Cependant, dans ces « réarrangements »musicaux, le public parfois friand de cadence rythmique est bien servi, et même l’oreille du mélomane érudit (aussi perplexe soit-il), peut s’en accommoder si l’orchestration est menée avec une certaine intelligence, avec un certain goût, comme ce fut le cas aux débuts du groupe Ahl Nana, avec la talentueuse et regrettée Debya mint Soueid Bouh.
Les descendants de cette violoniste de talent, notamment l’excellent Yassine ould Nana (très en vogue dans les années 80-90 avec ses frères et sœurs), incarneront plus tard un courant « novateur » de la musique mauritanienne. Leur travail d’adaptation des instruments (guitare, piano, violon, etc.), repose sur la recherche d’un équilibre qui veut tendre vers les fondements classiques (à travers le chant notamment). Les sonorités multiples que les Ahl Nana font entendre illustrent l’aboutissement d’une tendance « moderniste » qui traverse depuis une cinquantaine d’années l’art mauritanien. 

(L’âge d’or de l’ensemble Ahl Nana, avec Debya au violon et le jeune Yassine au chant)

La modernisation n’est pas une fin en soi, mais elle permet le dialogue et l’ouverture nécessaires au progrès, mais aussi, dans une certaine mesure, à la sauvegarde de cette musique.
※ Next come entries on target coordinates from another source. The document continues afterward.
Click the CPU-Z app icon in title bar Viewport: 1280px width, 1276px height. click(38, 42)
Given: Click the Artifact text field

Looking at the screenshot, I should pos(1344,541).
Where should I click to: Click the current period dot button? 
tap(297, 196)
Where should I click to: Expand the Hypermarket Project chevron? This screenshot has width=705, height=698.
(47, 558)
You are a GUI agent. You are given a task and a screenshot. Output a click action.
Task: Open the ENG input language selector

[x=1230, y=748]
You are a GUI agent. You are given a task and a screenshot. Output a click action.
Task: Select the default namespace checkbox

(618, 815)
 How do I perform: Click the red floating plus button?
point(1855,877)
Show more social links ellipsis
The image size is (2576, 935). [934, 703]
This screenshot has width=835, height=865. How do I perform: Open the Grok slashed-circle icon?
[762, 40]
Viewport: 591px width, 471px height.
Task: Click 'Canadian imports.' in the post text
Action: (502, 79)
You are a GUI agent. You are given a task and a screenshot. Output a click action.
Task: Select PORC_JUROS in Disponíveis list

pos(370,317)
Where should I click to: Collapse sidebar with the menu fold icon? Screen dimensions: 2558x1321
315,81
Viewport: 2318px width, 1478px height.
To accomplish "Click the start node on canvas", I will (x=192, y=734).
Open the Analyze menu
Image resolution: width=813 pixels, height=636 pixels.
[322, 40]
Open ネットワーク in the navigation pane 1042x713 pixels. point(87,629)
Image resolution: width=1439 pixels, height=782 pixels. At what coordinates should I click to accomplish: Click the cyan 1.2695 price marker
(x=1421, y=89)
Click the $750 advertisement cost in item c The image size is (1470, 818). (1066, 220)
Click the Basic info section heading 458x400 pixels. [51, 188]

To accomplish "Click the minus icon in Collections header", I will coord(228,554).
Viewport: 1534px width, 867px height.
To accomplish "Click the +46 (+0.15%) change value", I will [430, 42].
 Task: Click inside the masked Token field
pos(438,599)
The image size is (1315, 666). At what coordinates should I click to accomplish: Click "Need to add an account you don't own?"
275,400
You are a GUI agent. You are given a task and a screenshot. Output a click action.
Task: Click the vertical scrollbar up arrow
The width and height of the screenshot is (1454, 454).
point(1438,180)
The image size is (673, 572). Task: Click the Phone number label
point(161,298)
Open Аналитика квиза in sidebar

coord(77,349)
Les artistes mauritaniens actuels l’ont compris et la pratiquent avec le dosage approprié. Et l’on pourrait dire que la musique maure, par la force de son expression artistique, par sa profondeur émotionnelle parfois troublante, par son message et ses influences multiculturelles, perdurera encore longtemps comme un élément déterminant et majeur de culture saharienne, et de ce qu’elle peut offrir au reste du monde. 
 

Références

– « Musique et poésie en Mauritanie » de Mohamed ould Bouleiba ould Ghraab
(Ed. Joussour/Ponts, Nouakchott, 2017)
– « Le Lignage – Ehel Heddar, cinq générations de poètes mauritaniens », d’Abdelvetah Alamana & Mick Gewinner (Ed. Les Trois Acacias – 2016)
– « Le Griot de l’Émir » de Beyrouk (Ed. Elyzad – 2014)
– « Musique, honneur et plaisir au Sahara : musique et musiciens dans la société maure » de Michel Guignard (Geuthner – 2005).